Let$$f: [0,7] \to \mathbb{R}, f(x) = \begin{cases} 5 , 0 \le x < 4 \\ 0, x = 4 \\ 4, 4 < x \le 7\end{cases}$$ Consider the partition $\lbrace 0, 4 - \frac{1}{n}, 4 + \frac{1}{n}, 7\rbrace$ Show that for every $\epsilon > 0$, there exists $n \in \mathbb{N}: U(f, Pn)- L(f, Pn) < \epsilon$ and hence, f is integrable on $[0, 7]$
I have the following:$$U(f,P) = \sum_{i=1}^n M_i\Delta x_i = 5\sum_{i=1}^n\Delta x_i = 5 \cdot ((4 - \frac{1}{n} - 0) + (4 + \frac{1}{n} - (4 - \frac{1}{n})) + (7-(4 - \frac{1}{n}))) = 5\cdot (7 + \frac{2}{n})$$ and $$ L(f,P) = \sum_{i=1}^n m_i\Delta x_i = 4\sum_{i=1}^n\Delta x_i = 4 \cdot ((4 - \frac{1}{n} - 0) + (4 + \frac{1}{n} - (4 - \frac{1}{n})) + (7-(4 - \frac{1}{n}))) = 4\cdot (7 + \frac{2}{n})$$. Is this correct? I don't know what to do from here. Any help would be appreciated.

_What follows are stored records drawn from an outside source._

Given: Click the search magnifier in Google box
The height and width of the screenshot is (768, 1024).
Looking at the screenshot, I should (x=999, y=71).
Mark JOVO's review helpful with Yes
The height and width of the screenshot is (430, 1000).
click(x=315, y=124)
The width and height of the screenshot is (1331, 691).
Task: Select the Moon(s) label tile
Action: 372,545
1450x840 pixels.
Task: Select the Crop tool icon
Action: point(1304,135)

The only difference between your upper sum and your lower sum is across the jump at 4. To calculate the upper sum, break it up into the 3 parts. On the first part you have both upper and lower sum having the same value of $5\cdot (4-\frac 1 n)$ Similarly, on the third part you have both upper and lower sum having $4\cdot (7-(4+\frac 1 n))$ Thus, $U(f,P_n)-L(f,P_n)$ will be exactly the difference across the jump discontinuity.
The upper sum has a max of 5 in the width $\frac 2 n$, for a total of $\frac {10} n$. The lower sum has a min of 0 in that width, so has a total of 0. Thus $U(f,P_n)-L(f,P_n)=\frac {10} n$. Now just pick $n>\frac {10} \epsilon$.